We define the oscillation of a set $A$ to be $\omega_f(A)=|\sup\limits_{x\in A}f(x)-\sup\limits_{y \in A}f(y)|$.
We define the oscillation of a point $x \in A$ to be $\omega_f(x)=\inf\{\omega_f(x-\epsilon, x+\epsilon)\cap A) : \epsilon > 0\}$.
Proposition: Given $\epsilon > 0$ suppose $\omega_f(x) < \epsilon$ for each $x \in [a,b]$. Then show that there is a $\delta > 0$ such that for every closed interval $I \subseteq [a,b]$ with $l(I) < \delta$ we have $\omega_f(I) < \epsilon$.
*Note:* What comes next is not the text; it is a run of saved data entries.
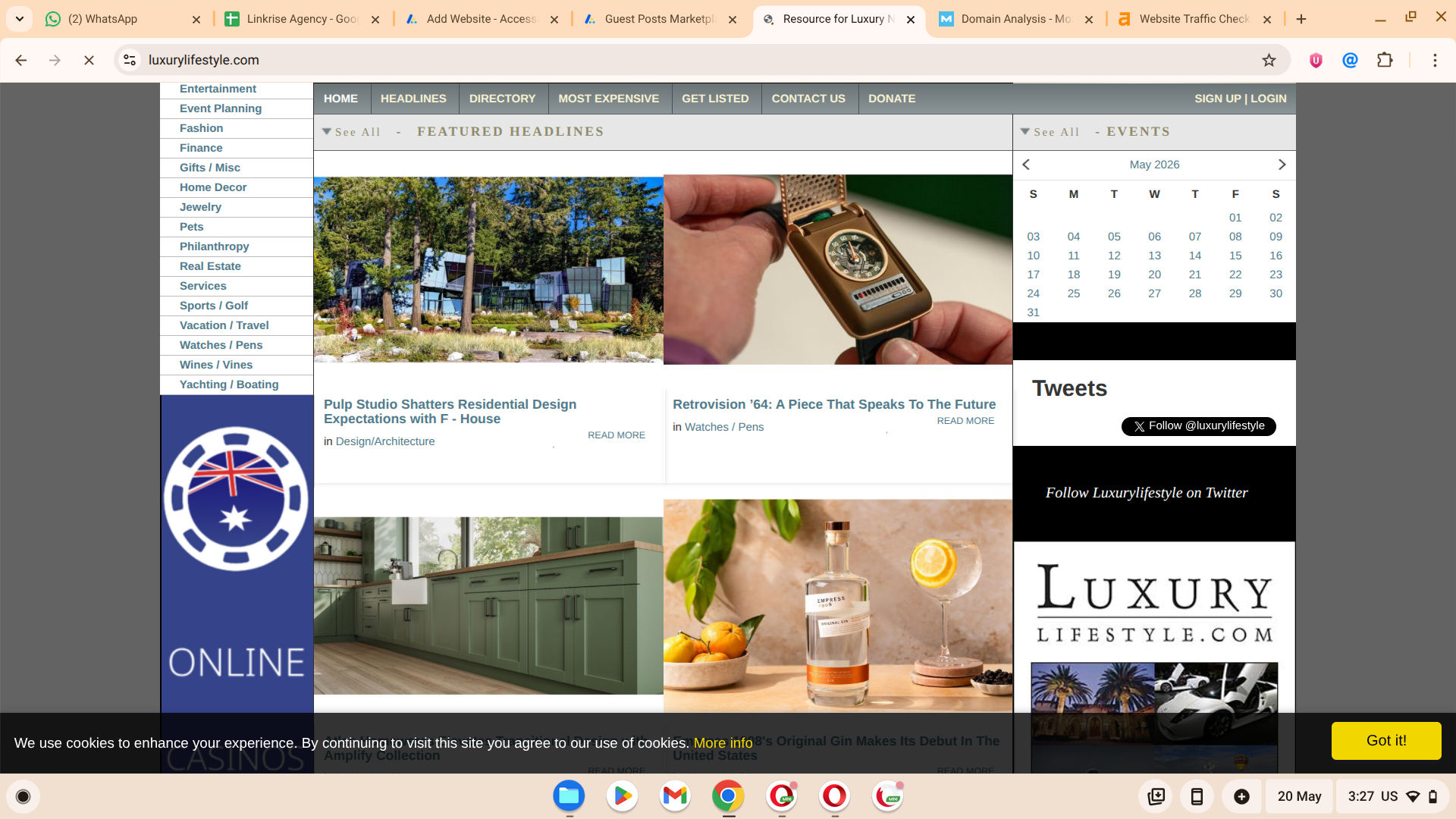Select May 15 in the calendar

click(x=1235, y=256)
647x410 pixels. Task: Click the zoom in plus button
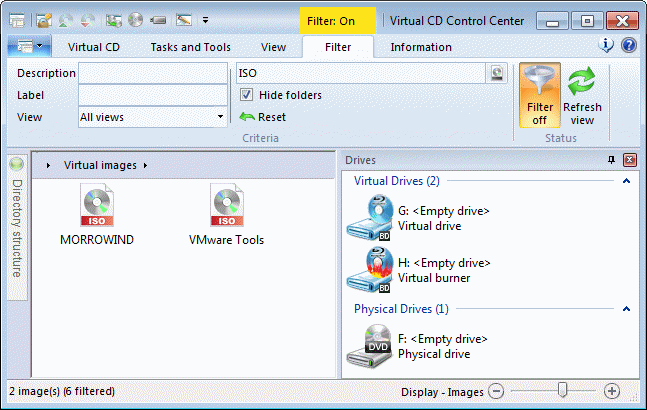pos(612,392)
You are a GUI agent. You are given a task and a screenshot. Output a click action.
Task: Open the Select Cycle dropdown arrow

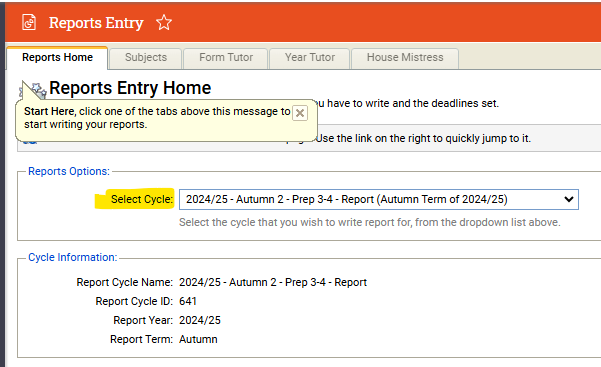point(569,199)
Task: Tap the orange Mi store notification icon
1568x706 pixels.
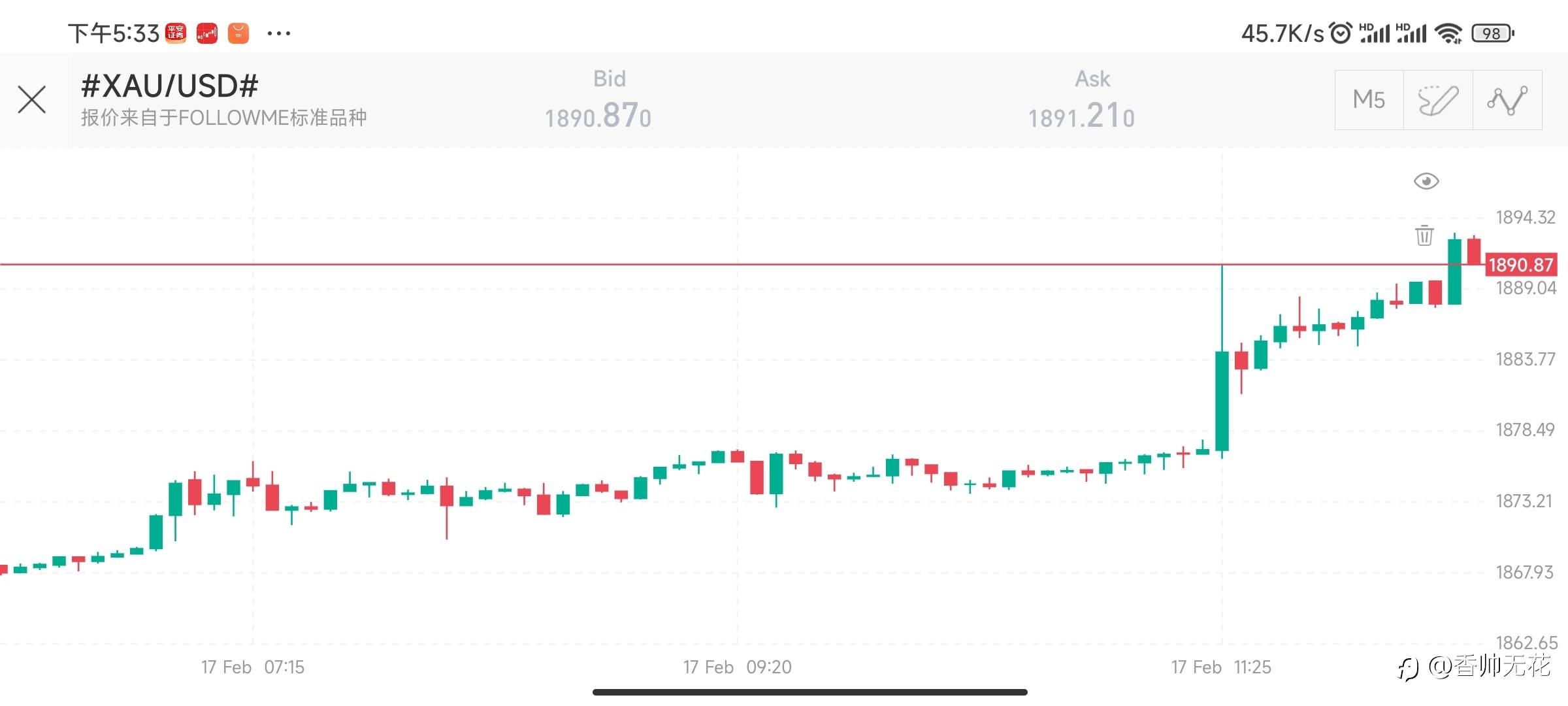Action: pyautogui.click(x=238, y=33)
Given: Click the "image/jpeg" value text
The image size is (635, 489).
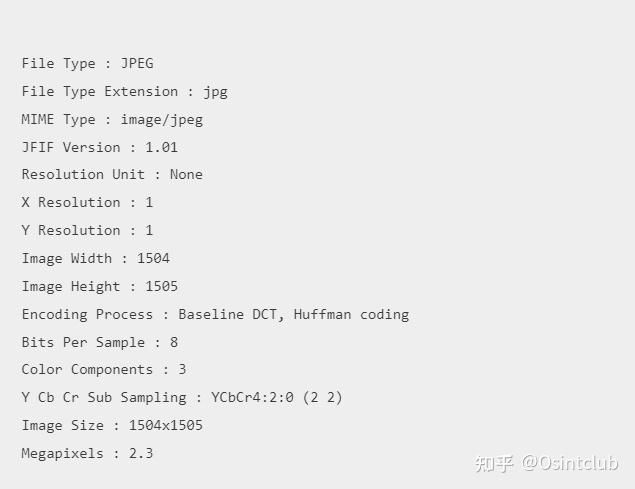Looking at the screenshot, I should pyautogui.click(x=161, y=119).
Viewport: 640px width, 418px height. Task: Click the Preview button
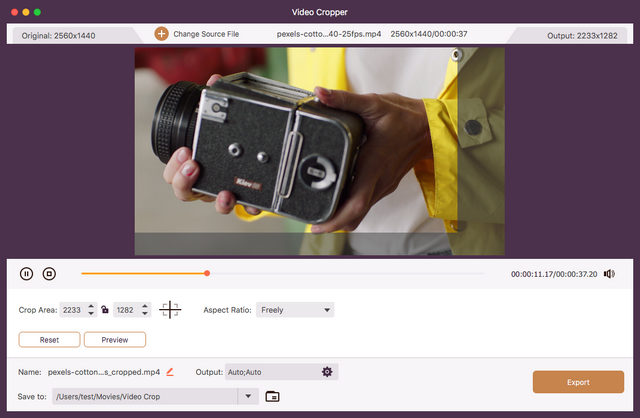(x=114, y=340)
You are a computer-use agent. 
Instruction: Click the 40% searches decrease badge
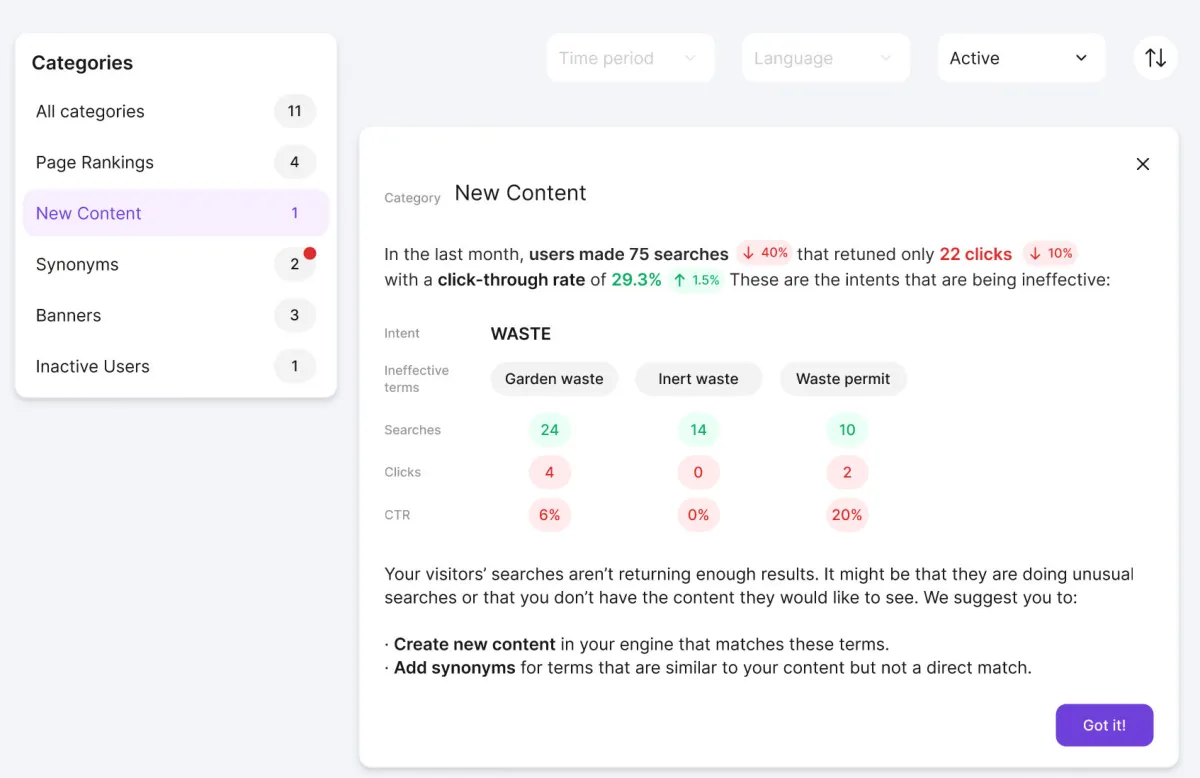click(765, 253)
To begin, I want to make sure I understand what I am reading. Is this saying that all the $x$ in some closed interval are uniformly oscillating (or oscillated)? So because of this uniform oscillation, I can pick any $I=[x_i, x_{i+1}]\subseteq [a,b]$ with $|x_{i+1}-x_i|<\delta$ and have $\omega_f(I)<\epsilon$. I'm not sure how to prove this one because I'm not sure how to pick endpoints for $I$.
Proposition: Show that $\{x \in [a,b] : \omega_f(x) \geq \delta \}$ is a closed set for each $\delta > 0$.
I think I was able to prove this as follows: Let $U= \{x \in [a,b] : \omega_f(x) \geq \delta \}$. So I want to show $U^c=\{x \in [a,b] : \omega_f(x) < \delta \}$ is open. Let $x_0 \in U^c$. Since $\omega_f(x_0) < \delta$ there must be an $r>0$ such that $\omega_f(B(x_0,r))<\delta$. So take $y \in B(x_0,r)$. Then there must exist $r'>0$ such that $y \in B(y, r')\subset B(x_0,r)$ and $\omega_f(y) \leq \omega_f(B(y, r')) \leq \omega_f(B(x_0,r))< \delta$. This shows that $y$ is a member of $U^c$ and since $y$ was chosen arbitrarily, we see that $U^c$ is open. Hence $U$ is closesed.